Im Lauf der Zeit erschienen unterschiedliche Varianten der Kamera:
- Die M262: Bei ihr wurde auf Live-View und Video verzichtet und daher die Menüstruktur extrem abgespeckt. Ein Review der Kamera von Mike Evans findet sich hier auf meinen Seiten.
- Die M-P: Wie immer erschien ein schlicht ausgestatteter Body ohne roten Punkt, aber mit Schriftzug auf der Oberseite, Saphir- statt Gorilla-Glas
auf dem Monitor und 2 GB RAM statt 1 GB in der „normalen“ M240. Rein stilistisch die schönste Ausführung der M240. Mehr RAM kann natürlich nie schaden, aber dieses einzige technische Detail, das wirklich anders ist als bei der M240 hat mich nie bewogen upzugraden. Wer macht mit seiner M schon Aufnahmen nach dem Motto „spray and pray“, damit man dann mit der M-P doppelt so viele Fotos für die Tonne produzieren kann?
- Die M-Monochrom (M246): Die „Schwarzweisse“ für die Hardliner.

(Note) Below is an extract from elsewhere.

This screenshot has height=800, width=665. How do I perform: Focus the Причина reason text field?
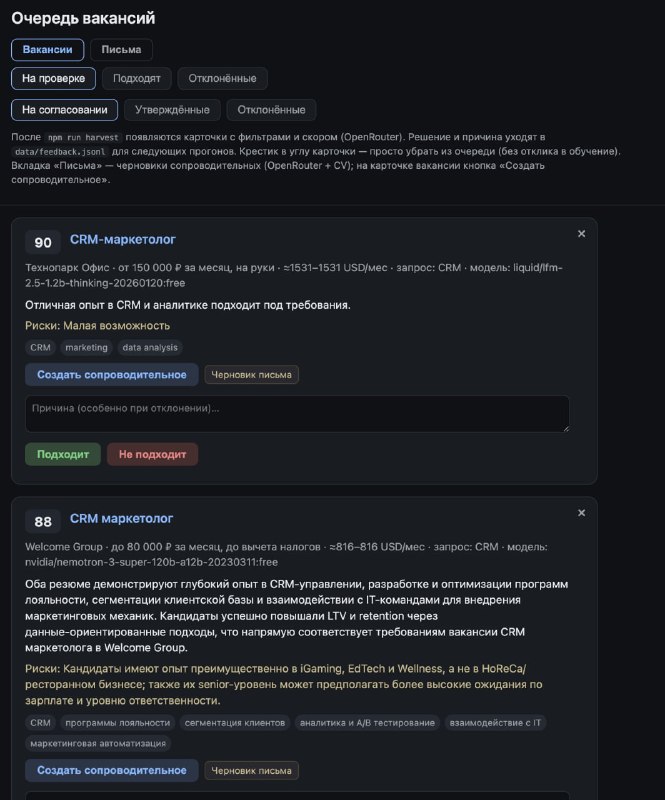click(x=297, y=413)
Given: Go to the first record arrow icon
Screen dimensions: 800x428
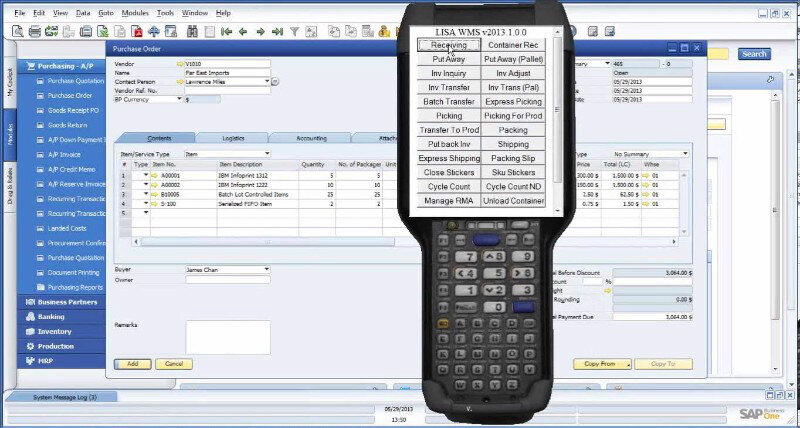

Wie schon bei der auf der M9 basierenden Monochrom extrem hohe Auflösung wegen Wegfalls der Bayer-Interpolation. High-ISO realistisch bis 25.000, Base-ISO bei 320. In dem Fall ist die höhere Base-ISO gar nicht so schlecht, weil ich (hätte ich eine Monochrom) sowieso immer ein Gelb- oder Orange-Filter davor hätte (Filterfaktor 2 oder 3).
- Die M-D: Noch mal abgespeckt, kein Monitor mehr zum „chimpen“, das spärliche Menü durch den Sucher steuerbar. Ich könnte damit leben, aber ohne Möglichkeit, ein Histogramm der eben gemachten Aufnahme zu checken, ist das für mich ein handwerklicher „no-go“. Hier ein Review, ebenfalls von Mike.
- Diverse M-Sondermodelle/Sonder-Editionen: Der Ostwestfale sagt dazu „wer’s mach“ (wer es mag). Ist halt Geschäft für Leica, war schon immer so. Ich persönlich würde mich mit so einem Teil nicht mal tot über’m Zaun hängend erwischen lassen. Schon die „neue“ Leica Q „Snow“ gesehen? Wie schön schmuddelig die wohl nach ein paar Wochen Gebrauch aussieht? Aber halt – ich vergass: So ein Teil trägt man nur als Accessoire… wer soll sich auch mit der ermüdenden Bedienung auseinandersetzen. Zum Fotografieren hat man doch sein Smartphone.
Ich hatte die M240 fast vier Jahre im Dauereinsatz, während dieser Zeit habe ich sie zweimal zum Sensor-reinigen zum Customer Care geschickt. Das, plus Messsucher justieren wird umsonst erledigt. Einmal in den Jahren „hing“ der Messsucher, das heisst, wenn man auf unendlich gestellt hatte, kam er nicht zurück, man musste immer das Objektiv abnehmen und den Hebel im Gehäuse, der an der Schnecke des Objektivs läuft, von Hand nach vorne ziehen. Auf Dauer ein bisschen nervig… war aber schnell behoben. Sonst hat sie Sturm und Regen, Schnee, Eis, Hitze und überhaupt ziemlich unsanfte Behandlung klaglos mitgemacht. Bei Durchsicht der Bilder von 2013 bis Anfang 2017 wurde mir klar, dass diese Kamera mir eine unglaubliche Menge an hochwertigem Bildmaterial „geschenkt“ hat, mehr als alle digitalen Kameras, die ich zuvor hatte, einschliesslich der M9. Die M10 knüpft daran jetzt nahtlos an.